A recently discovered monster black hole feasts on so much nearby material that it’s the fastest-growing of its kind on record. The beefy black hole is devouring the equivalent mass of our sun every single day, making it a record-breaker in more ways than one.
“The incredible rate of growth also means a huge release of light and heat,” said lead researcher Christian Wolf of The Australian National University in a statement. “So, this is also the most luminous known object in the universe. It’s 500 trillion times brighter than our sun.”
Known as J059-4351, it is a type of object called a quasar, where the supermassive black hole at the heart of a galaxy is so massive and active that the galactic core around it glows brightly. The black hole at the center has a mass of around 17 billion times that of the sun, making it much more massive than the relatively diminutive black hole at the center of our galaxy (Sagittarius A*, with a mass 4.3 billion times that of the sun) or even the famous, first-photographed black hole in Messier 87, which is 6.5 billion times the mass of the sun.

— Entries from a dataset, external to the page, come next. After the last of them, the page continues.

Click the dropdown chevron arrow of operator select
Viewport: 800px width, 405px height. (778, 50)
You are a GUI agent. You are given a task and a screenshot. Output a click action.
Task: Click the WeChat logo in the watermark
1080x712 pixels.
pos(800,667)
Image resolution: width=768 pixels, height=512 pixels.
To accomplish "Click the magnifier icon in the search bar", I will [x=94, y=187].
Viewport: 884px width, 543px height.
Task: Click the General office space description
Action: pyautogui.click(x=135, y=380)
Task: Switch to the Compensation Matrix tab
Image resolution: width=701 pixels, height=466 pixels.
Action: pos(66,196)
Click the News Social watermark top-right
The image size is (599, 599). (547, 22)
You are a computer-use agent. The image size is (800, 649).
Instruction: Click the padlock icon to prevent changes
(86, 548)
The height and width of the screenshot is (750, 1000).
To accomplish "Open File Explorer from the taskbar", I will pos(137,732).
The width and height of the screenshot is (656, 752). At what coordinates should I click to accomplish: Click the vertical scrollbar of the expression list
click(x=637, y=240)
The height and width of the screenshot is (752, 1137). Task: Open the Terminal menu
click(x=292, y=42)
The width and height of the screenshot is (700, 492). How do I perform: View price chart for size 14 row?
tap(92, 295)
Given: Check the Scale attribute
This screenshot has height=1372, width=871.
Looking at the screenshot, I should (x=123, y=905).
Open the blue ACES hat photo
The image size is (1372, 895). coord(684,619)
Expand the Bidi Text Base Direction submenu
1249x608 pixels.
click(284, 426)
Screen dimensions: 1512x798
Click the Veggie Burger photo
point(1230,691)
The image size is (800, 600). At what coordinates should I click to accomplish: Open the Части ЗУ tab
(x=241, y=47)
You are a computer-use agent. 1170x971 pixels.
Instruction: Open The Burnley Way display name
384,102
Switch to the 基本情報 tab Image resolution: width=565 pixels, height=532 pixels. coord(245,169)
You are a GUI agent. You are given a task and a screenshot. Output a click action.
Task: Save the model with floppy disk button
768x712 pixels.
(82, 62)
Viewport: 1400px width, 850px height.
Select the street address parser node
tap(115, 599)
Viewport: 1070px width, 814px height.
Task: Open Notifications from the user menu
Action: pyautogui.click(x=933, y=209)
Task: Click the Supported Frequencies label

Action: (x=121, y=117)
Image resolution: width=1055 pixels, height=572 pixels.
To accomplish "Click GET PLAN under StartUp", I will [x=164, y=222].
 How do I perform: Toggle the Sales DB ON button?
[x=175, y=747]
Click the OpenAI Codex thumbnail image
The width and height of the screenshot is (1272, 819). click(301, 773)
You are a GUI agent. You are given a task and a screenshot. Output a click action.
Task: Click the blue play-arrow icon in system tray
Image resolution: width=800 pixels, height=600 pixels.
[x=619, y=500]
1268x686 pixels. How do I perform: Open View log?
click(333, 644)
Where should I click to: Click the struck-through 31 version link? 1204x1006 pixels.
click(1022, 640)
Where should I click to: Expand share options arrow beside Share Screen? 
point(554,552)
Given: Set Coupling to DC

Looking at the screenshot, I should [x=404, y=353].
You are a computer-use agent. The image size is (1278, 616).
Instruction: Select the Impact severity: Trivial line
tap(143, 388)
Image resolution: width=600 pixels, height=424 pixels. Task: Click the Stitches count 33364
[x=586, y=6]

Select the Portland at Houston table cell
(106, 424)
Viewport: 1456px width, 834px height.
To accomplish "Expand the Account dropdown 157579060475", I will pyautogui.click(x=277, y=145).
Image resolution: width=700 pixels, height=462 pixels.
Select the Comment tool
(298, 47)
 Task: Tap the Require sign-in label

The discovery was first made using a telescope in Australia, then confirmed with the European Southern Observatory’s Very Large Telescope. The researchers saw the very active, hot, and fast-moving region around the black hole and were able to calculate information about its feeding pattern based on that. The material swirls around the black hole and is gradually consumed by the black hole as it falls past the event horizon.
“It looks like a gigantic and magnetic storm cell with temperatures of 10,000 degrees Celsius, lightning everywhere, and winds blowing so fast they would go around Earth in a second,” Wolf said. “This storm cell is seven light-years across, which is 50 percent more than the distance from our solar system to the next star in the Galaxy, Alpha Centauri.”
One reason that this particular black hole is so enormous is that it is very distant, so looking at it is like looking back in time to an earlier period when the universe was different from how it is today.
“The light from this black hole has traveled over 12 billion years to reach us,” co-author Rachel Webster from the University of Melbourne explained. “In the adolescent universe, matter was moving chaotically and feeding hungry black holes. Today, stars are moving orderly at safe distances and only rarely plunge into black holes.”
The research is published in the journal Nature Astronomy.